Task objective: Repeat exactly the lines below, from the line containing "594x295 pixels. At" through the last line, both included. Leave out any pictures.

Records supplied:
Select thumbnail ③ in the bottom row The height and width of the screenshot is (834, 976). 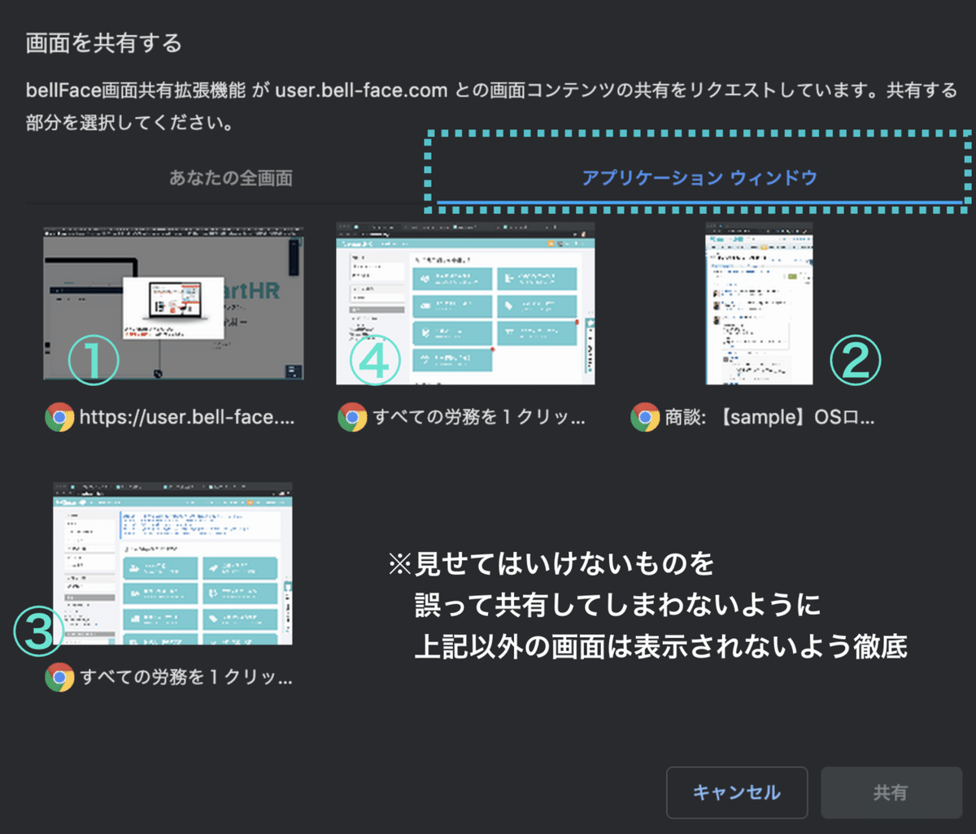(x=172, y=563)
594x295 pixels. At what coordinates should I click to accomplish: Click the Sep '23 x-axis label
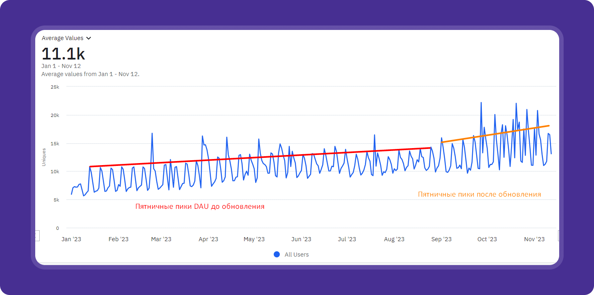pos(441,239)
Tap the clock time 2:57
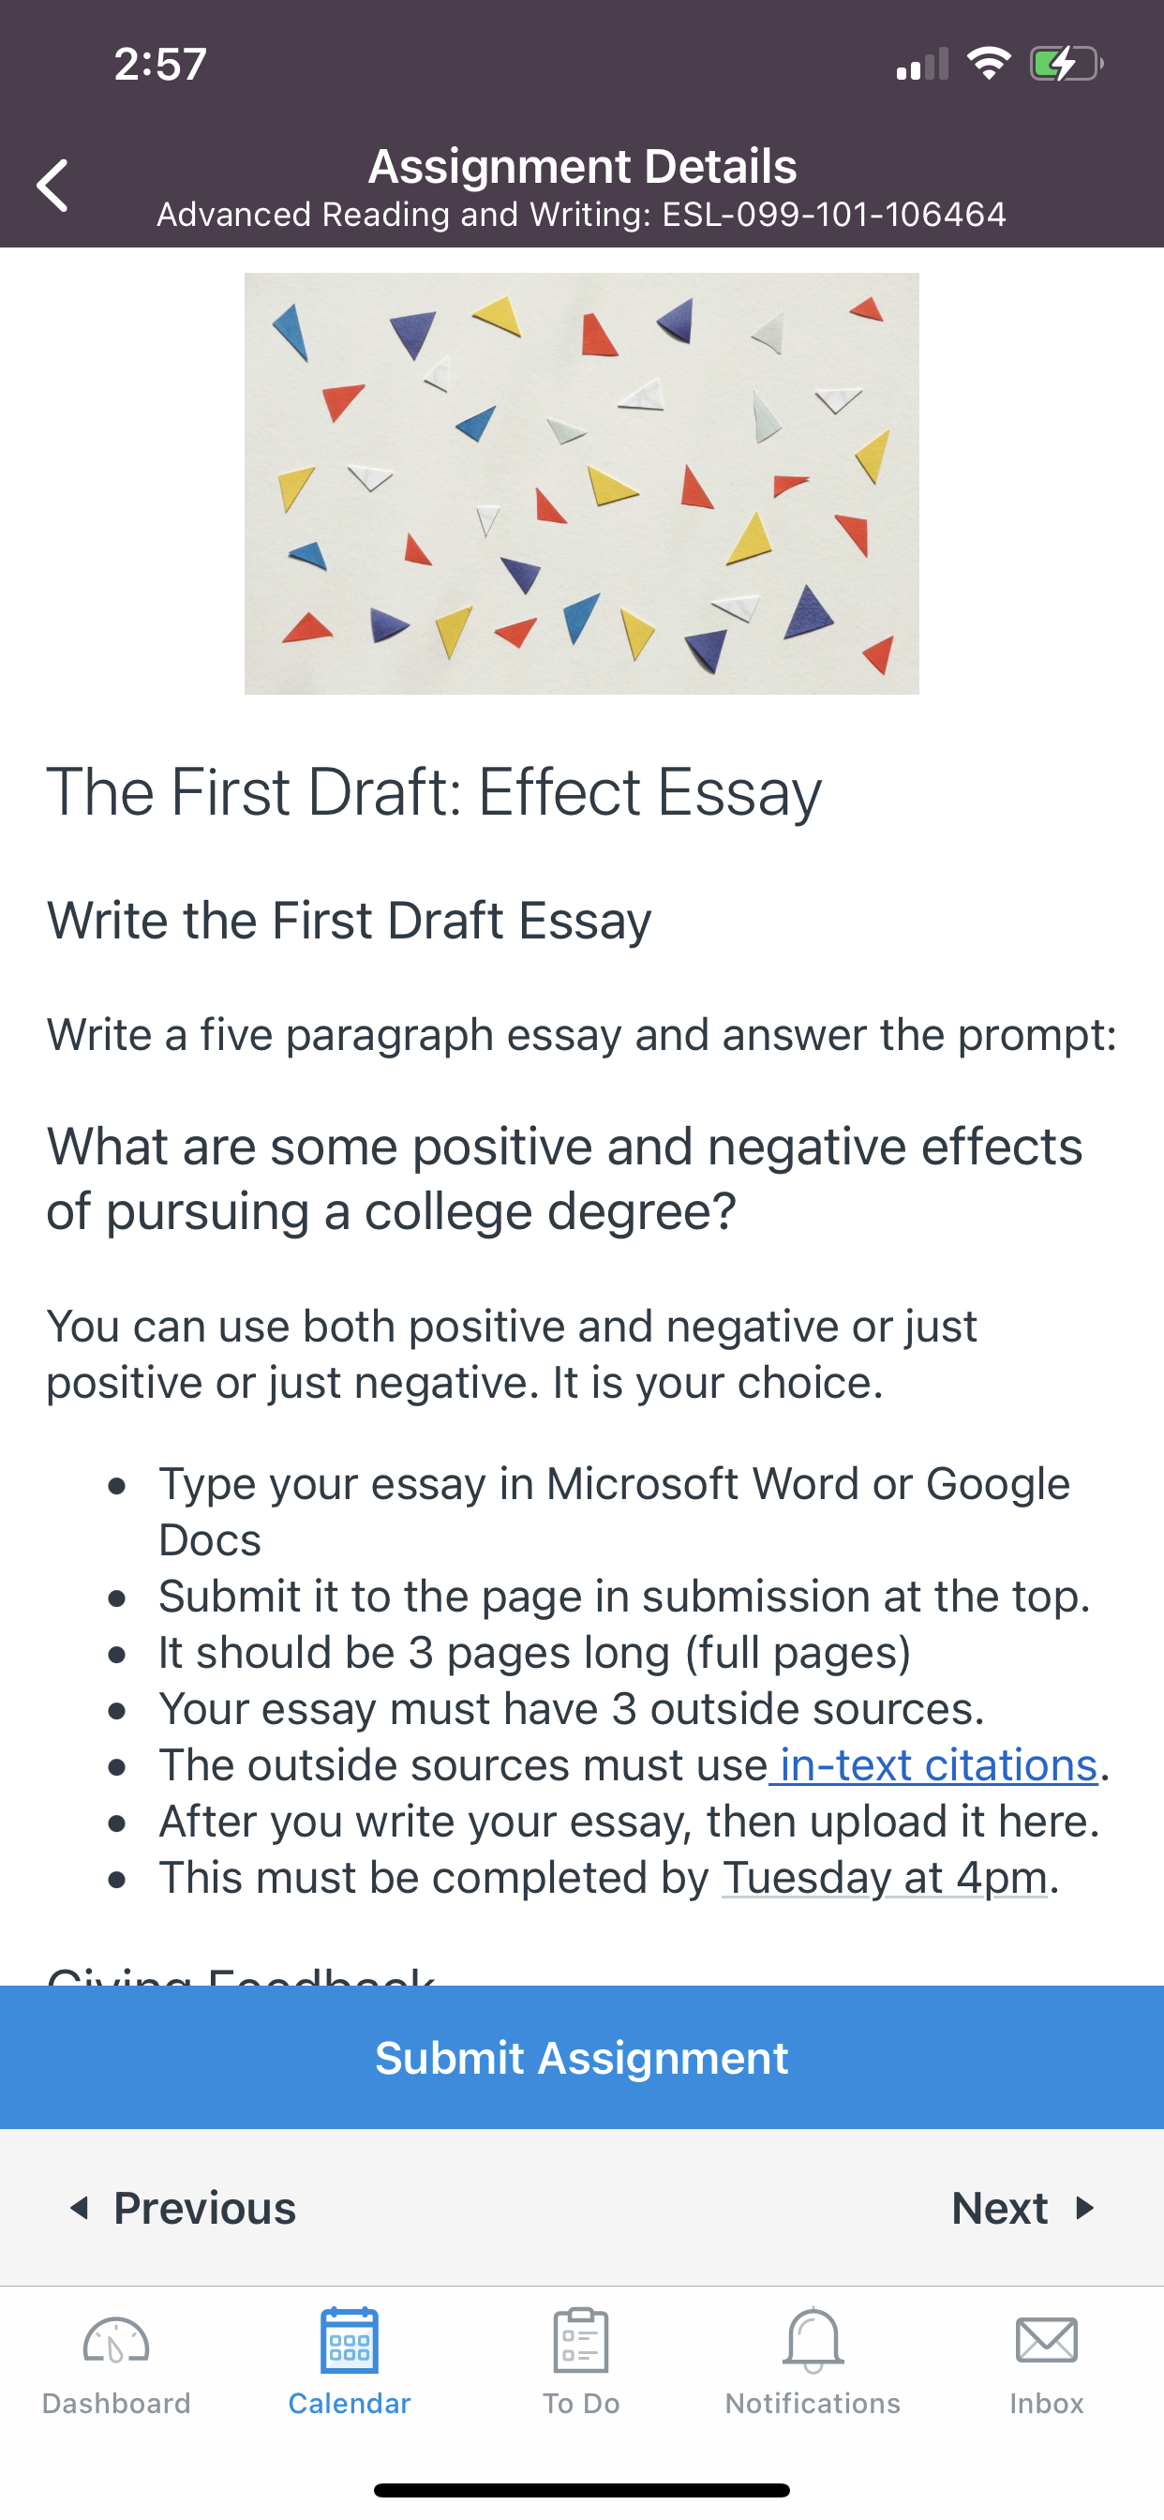Screen dimensions: 1164x2520 (x=160, y=65)
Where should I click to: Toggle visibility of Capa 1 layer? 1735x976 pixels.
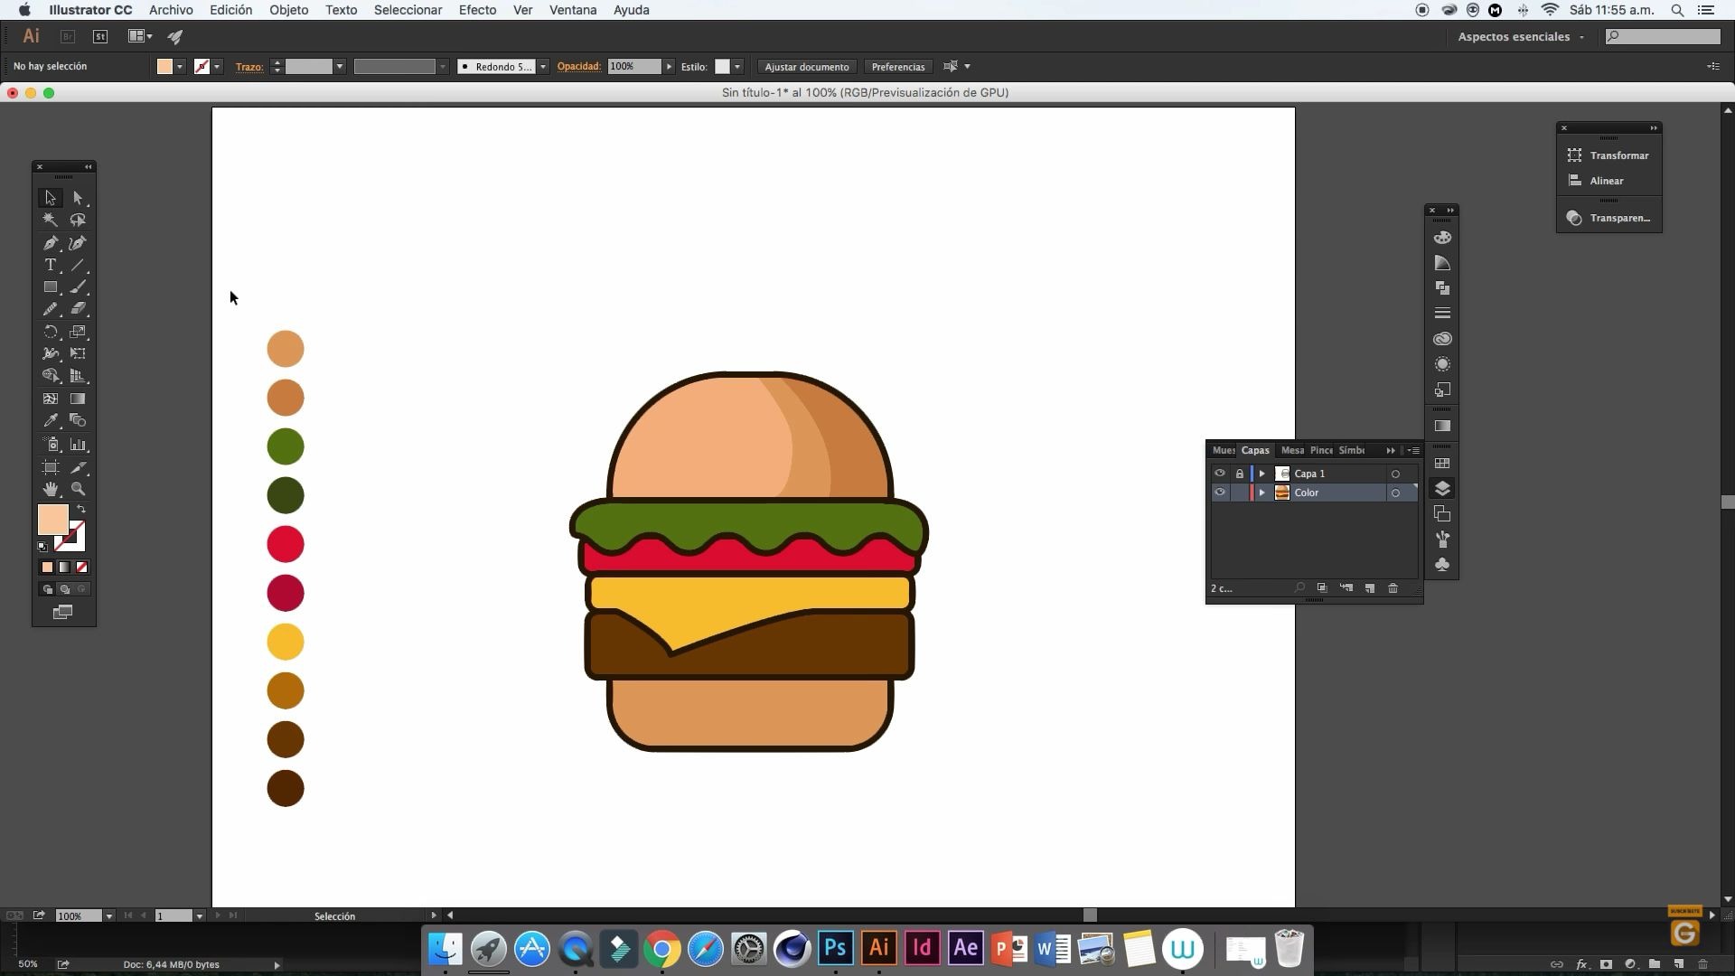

Exercise answer:
594x295 pixels. At what coordinates should I click to accomplish: Click the Sep '23 x-axis label
pos(441,239)
Tap the clock time 2:57
Screen dimensions: 1164x2520 (x=160, y=65)
Where should I click to: Toggle visibility of Capa 1 layer? 1735x976 pixels.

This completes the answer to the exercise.